Thanks for a helpful response. I did start looking at some low bay fixtures. Hopefully there are some good options, and maybe some other helpful suggestions from the group here.About the same time a Texas college did a similar study, with similar conclusions. Time is the forgotten factor. 12 hours a day vs 3 hours 3 days a week is almost 10:1
Commercial strips or 'low bay' fixtures are the answer to 'lots of light for low cost'. CCT choices and 80-90 CRI are normal. Gone are the greenish fluorescents and metal halides. A few hundred can get you 20,000 lumens of line voltage dimmable, decent color, large ugly fixtures that will flood all over the place.
A little more familiar would be the Altman worklight. 10,000 lumens, not dimmable, 90CRI and probably under $1000. So 2 Krieos in one.
This starts the rabbit hole of looking at a cutting-edge fixture e.g. the new Source 4. Even with eight semi-broad wavelength emitters, there will be wavelengths missing. I can't think of a stage fixture with a remote phosphor, but they're common for screw-base lamps; those are rather smooth but have a nice blue spike from their emitter.re: I'd get the painters some big ol' scoop lights and your choice of 500w screw base lamps. Incandescent for the painters. Yes.

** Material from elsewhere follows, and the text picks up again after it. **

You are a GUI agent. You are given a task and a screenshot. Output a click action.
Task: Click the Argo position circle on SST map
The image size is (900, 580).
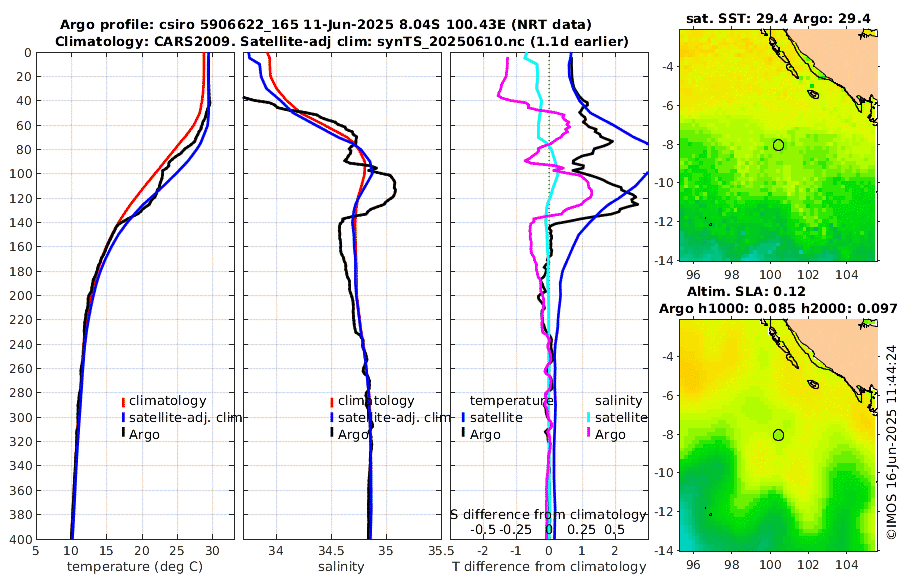point(778,145)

I don't disagree with the idea of using Scoops or other incandescnt sources (minus your maintenance time to replace bulbs) but I think the modern way of thinking about it is, how is your entire stage lit with the theatrical fixtures. If you are in an all incandscent rig, Scoops are great. A hybrid rig, still probably okay. A 100% LED/moving light rig, you may want work lights that match you source.
A related example from a different department that happened.
From the costume/makeup standpoint the makeup mirrors were all incandescent, but the director was unhappy when they came onto stage because it didn't look right. This was because the entire stage was LED and missing that last bit of incandescent red. The fix in this case was actually to change the makeup mirrors to LED bulbs that match the overall kelvin temp on stage...and it fixed that subtle difference.
Not remote phosphor, but both the amber and lime emitters used in S4LED are phosphor converted (PC). That's part of why they're so helpful at filling in gaps in the spectrum. It's an interesting trade-off between the selectivity and control that narrow band emitters give you vs. the broader spectral coverage of PC emitters. There's also an output benefit: narrow band amber is an option and would be a useful choice to have in your palette, but the PC version is significantly brighter.